▸ **Task description**
Copy the items word for word, starting from the very first line and stopping after the line that contains "Forward is located at coordinates (409, 131).", with that line included.

(Element lookup items)
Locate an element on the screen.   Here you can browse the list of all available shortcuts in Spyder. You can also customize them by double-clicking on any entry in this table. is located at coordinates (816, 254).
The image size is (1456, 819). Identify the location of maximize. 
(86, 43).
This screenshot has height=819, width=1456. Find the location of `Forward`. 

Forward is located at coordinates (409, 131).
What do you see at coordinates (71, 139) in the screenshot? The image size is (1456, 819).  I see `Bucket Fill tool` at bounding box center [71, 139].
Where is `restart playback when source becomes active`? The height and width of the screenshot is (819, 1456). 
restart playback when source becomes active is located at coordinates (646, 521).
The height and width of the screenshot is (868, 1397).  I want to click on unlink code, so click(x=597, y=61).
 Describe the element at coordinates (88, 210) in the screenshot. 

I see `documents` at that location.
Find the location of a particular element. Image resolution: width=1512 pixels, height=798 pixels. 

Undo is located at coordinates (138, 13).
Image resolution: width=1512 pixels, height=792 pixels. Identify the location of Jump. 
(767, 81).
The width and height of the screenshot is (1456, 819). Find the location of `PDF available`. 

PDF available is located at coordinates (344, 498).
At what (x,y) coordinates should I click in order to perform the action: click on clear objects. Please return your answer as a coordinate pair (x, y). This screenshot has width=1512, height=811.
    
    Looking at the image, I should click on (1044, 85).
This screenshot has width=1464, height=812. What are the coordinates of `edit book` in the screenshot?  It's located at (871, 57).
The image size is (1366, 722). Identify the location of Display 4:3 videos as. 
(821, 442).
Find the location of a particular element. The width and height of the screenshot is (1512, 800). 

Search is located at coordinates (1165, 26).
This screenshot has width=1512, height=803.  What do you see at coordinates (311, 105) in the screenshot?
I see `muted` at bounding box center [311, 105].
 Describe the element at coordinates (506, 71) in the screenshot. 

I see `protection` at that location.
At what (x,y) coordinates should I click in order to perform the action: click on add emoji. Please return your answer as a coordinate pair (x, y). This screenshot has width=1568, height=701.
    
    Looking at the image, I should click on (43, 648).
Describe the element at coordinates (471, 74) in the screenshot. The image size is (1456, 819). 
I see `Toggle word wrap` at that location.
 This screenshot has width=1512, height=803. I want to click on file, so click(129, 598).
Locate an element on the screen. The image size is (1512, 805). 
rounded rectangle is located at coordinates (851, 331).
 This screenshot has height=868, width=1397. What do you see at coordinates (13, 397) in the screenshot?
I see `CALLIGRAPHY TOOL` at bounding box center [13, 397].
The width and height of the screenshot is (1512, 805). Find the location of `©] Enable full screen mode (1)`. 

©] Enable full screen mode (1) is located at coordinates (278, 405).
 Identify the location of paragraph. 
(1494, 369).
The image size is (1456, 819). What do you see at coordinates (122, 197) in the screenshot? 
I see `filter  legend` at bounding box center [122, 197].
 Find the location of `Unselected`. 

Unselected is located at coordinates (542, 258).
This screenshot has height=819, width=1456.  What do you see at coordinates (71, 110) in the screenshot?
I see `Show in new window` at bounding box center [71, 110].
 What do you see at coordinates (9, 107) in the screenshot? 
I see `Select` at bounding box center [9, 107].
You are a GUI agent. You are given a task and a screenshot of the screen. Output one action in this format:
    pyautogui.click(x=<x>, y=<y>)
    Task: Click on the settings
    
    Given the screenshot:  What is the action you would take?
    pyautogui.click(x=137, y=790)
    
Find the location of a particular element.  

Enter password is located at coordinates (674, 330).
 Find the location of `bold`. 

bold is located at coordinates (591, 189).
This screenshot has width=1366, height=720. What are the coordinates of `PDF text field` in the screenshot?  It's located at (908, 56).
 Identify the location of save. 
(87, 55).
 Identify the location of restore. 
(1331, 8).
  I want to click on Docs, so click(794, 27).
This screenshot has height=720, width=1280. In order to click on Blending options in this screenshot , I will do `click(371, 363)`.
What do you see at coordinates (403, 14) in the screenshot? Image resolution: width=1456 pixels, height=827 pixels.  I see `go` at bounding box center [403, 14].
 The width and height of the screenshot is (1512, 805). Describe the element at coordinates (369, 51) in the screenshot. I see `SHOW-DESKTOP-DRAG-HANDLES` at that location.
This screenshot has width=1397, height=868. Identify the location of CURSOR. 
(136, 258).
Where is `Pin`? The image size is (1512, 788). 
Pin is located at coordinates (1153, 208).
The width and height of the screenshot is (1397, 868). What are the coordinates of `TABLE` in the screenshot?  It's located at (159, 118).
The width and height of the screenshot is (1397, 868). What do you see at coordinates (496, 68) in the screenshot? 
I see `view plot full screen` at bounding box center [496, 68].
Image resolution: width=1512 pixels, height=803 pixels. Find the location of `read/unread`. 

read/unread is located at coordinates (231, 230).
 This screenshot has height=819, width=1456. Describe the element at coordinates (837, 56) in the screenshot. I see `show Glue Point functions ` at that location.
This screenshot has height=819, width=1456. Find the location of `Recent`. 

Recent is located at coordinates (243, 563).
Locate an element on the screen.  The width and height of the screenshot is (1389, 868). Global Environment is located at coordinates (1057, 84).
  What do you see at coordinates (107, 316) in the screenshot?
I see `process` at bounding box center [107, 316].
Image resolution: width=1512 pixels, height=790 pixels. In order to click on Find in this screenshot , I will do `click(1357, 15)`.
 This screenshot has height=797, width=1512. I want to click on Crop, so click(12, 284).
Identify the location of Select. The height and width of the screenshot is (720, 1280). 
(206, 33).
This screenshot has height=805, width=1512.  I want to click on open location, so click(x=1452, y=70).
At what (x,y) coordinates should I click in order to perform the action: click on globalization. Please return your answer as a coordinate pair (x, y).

▸ **Output of the exercise**
Locate an element on the screen.   Here you can browse the list of all available shortcuts in Spyder. You can also customize them by double-clicking on any entry in this table. is located at coordinates (816, 254).
The image size is (1456, 819). Identify the location of maximize. 
(86, 43).
This screenshot has height=819, width=1456. Find the location of `Forward`. 

Forward is located at coordinates (409, 131).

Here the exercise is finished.